King is the clear superstar of Crazy Quilt, and his irascible Hi Hopper is the highlight of each page. Quin Hall's sprightly line and dry wit makes his “Genial Gene” and “Pinhead Pete” apt sparring partners for Hi Hopper, and their shared panels are the money shot of each Crazy Quilt. Duller, less engaged artists like Lester Ambrose and Everett Lowry remind us that there have always been lesser lights in the comics firmament, and the mix of inspiration and mediocrity becomes fascinating. Is there a less appealing comic strip than Ambrose's Simp Simpson?

Crazy Quilt ran from spring to summer 1914. Perhaps all parties involved felt the idea was played out; perhaps it was too out-there for its conservative Midwestern audience. It's surprising that no one else tried to emulate this winning formula on the newspaper comics pages. When the first wave of underground cartoonists jammed in Zap Comix, this refreshing and spontaneous concept again bore fruit.

The last Crazy Quilt page broke up the over-under-sideways-down format into isolated rows. King's Hi Hopper takes a moment to bitch about this constraint: “I'm in favor of unconventionality—these holes ought to be broken up more!” He kicks and blows smoke at the panel borders till they disintegrate. In a rabbit hole of a gnarled panel, Hopper states: “Gosh! If I had to live in a square I'd croak!”

The Crazy Quilt experience had King all fired up, and he continued to play with different comic strip ideas. This attitude was at work before the jam strip. His manic, anarchic Motorcycle Mike preceded Quilt, and its smash-and-burn protagonist is a modernist figure. Affixed to his noisy, destructive gas-powered vehicle, seemingly in perpetual motion, Mike obliterates everything he encounters. The gag soon gets thin, but the brutal energy of his chaos and mayhem are a signal of the end of the Victorian era in American society.

A liberal sampling of King's other early strips include some Rube Goldberg-esque social observation humor and some elegant pieces the artist did for Cartoons magazine, including the sublime “How to be a Comic Artist in One Lesson.” Some of King's early strips, including Jonah, a Whale for Trouble, are limited by a thin theme, but offer antic, limb-flaying cartooning with great eye appeal.
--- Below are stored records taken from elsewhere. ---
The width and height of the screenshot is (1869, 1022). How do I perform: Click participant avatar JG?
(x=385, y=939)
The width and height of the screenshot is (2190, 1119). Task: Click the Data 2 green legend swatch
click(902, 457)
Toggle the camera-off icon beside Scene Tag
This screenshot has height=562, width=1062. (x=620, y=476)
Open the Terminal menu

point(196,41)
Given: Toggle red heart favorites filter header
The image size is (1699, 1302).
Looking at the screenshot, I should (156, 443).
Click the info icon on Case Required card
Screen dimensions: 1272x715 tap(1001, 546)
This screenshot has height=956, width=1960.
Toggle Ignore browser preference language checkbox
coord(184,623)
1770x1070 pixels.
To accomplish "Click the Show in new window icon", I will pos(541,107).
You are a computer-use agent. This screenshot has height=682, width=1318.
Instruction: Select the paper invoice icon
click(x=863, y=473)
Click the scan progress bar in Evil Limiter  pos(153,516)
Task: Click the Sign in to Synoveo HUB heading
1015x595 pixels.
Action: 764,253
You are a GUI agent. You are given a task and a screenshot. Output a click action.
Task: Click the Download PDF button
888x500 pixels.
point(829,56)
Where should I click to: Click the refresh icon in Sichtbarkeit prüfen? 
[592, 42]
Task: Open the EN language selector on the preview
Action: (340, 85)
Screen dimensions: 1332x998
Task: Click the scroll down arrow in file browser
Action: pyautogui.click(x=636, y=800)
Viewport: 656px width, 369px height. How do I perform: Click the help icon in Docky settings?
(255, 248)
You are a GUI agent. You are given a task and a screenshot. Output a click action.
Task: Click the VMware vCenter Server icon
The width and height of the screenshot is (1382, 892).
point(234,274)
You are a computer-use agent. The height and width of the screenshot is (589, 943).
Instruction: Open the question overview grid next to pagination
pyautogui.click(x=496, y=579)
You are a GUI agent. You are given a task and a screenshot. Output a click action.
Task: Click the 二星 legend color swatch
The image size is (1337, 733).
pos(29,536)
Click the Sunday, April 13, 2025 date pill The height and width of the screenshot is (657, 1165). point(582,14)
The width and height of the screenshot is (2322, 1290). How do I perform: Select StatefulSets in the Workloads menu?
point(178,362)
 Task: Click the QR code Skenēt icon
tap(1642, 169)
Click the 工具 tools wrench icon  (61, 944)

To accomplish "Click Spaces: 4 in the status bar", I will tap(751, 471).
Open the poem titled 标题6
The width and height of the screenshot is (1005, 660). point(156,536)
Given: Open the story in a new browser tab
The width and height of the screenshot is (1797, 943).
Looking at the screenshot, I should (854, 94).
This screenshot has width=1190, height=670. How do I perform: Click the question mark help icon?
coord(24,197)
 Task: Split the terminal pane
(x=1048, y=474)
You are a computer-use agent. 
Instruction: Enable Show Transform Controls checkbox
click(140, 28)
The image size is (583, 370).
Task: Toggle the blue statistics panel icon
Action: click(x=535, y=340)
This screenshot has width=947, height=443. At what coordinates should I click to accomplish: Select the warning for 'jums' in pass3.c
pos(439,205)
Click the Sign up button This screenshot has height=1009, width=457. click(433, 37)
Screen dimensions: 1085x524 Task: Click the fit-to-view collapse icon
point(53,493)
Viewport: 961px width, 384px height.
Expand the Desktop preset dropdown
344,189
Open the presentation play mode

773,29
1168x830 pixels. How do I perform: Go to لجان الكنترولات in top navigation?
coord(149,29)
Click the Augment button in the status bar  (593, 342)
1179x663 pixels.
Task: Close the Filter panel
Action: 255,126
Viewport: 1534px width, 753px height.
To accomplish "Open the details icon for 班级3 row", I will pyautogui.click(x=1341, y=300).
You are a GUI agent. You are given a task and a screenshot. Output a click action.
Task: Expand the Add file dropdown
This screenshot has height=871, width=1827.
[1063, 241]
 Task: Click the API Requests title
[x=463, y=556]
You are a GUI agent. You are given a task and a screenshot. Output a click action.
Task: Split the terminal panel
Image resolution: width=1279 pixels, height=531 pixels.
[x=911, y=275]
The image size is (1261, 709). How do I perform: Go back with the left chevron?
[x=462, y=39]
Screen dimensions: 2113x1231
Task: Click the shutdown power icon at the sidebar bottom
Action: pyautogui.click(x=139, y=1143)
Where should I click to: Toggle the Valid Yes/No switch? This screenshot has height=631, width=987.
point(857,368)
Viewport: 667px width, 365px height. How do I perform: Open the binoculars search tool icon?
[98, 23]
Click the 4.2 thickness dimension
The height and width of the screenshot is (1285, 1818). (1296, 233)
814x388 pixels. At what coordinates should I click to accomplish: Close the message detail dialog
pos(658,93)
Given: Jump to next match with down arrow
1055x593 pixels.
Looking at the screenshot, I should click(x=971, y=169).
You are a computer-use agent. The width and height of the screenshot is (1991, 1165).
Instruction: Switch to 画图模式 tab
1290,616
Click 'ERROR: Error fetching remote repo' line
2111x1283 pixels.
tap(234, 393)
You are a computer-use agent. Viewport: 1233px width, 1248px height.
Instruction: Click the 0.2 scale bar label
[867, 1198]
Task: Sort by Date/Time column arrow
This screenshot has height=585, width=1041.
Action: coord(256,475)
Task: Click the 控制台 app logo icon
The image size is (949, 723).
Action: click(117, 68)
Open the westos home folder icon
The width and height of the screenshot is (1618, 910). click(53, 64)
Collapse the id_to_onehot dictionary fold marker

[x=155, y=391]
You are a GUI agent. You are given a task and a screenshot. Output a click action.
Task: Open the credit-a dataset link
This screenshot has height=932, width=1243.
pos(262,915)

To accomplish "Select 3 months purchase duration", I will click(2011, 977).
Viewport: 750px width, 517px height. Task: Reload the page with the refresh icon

King's longest-lived Sunday strip, pre-Gasoline Alley, was Bobby Make-Believe, which ran in two colors inside the Trib comics section for a few years. Often decried as a rip-off of Winsor McCay's Little Nemo in Slumberland, Bobby offers a different take on the daydream vs. reality concept. Bobby is a more active participant in his fantasias, which typically build upon the introduction of one exotic element into the kiddo's humdrum Midwestern life.

With its foreshadowing of elements that made the Sunday Gasoline Alley of the later 1920s and early 1930s such a treat, King evokes considerable impact from his limited hues, which he often mixes with mechanical greys to achieve a wider palette. The spacious contours and expressive body language of Alley are in evidence.

Two outstanding Bobby Make-Believe strips from 1917 play with the tools of cartooning—the drawn line and hand-lettered typography—with a transcendence that still seems fresh 100 years after their first publication. If these two strips don't make you champ at the bit to acquire Crazy Quilt, check your pulse for signs of life.

Though Gasoline Alley, in its daily episodes, became a quiet, subtle account of day-to-day life—with occasional inroads to melodrama—Frank King never lost his appreciation for comics' invitation to come out and play. Consider this May 12, 1948 daily, which throws a formal coup at the reader while engaging them in the ongoing narrative:

Knowing that such notions still crossed King's mind this late in his career, three decades into Gasoline Alley, reminds us of that rascally young cartoonist and his infectious smile. Some of that younger self still inhabited King's artistry and world-view. As Crazy Quilt reminds us, the pull of the avant-garde had a powerful effect on the development of the American comic strip. Frank King's ability to incorporate it into a comic strip built on determined mundanity—remains one of the miracles of American cartooning. As Sunday Press keeps reminding us, we have a lot to learn from century-old comics and their creators.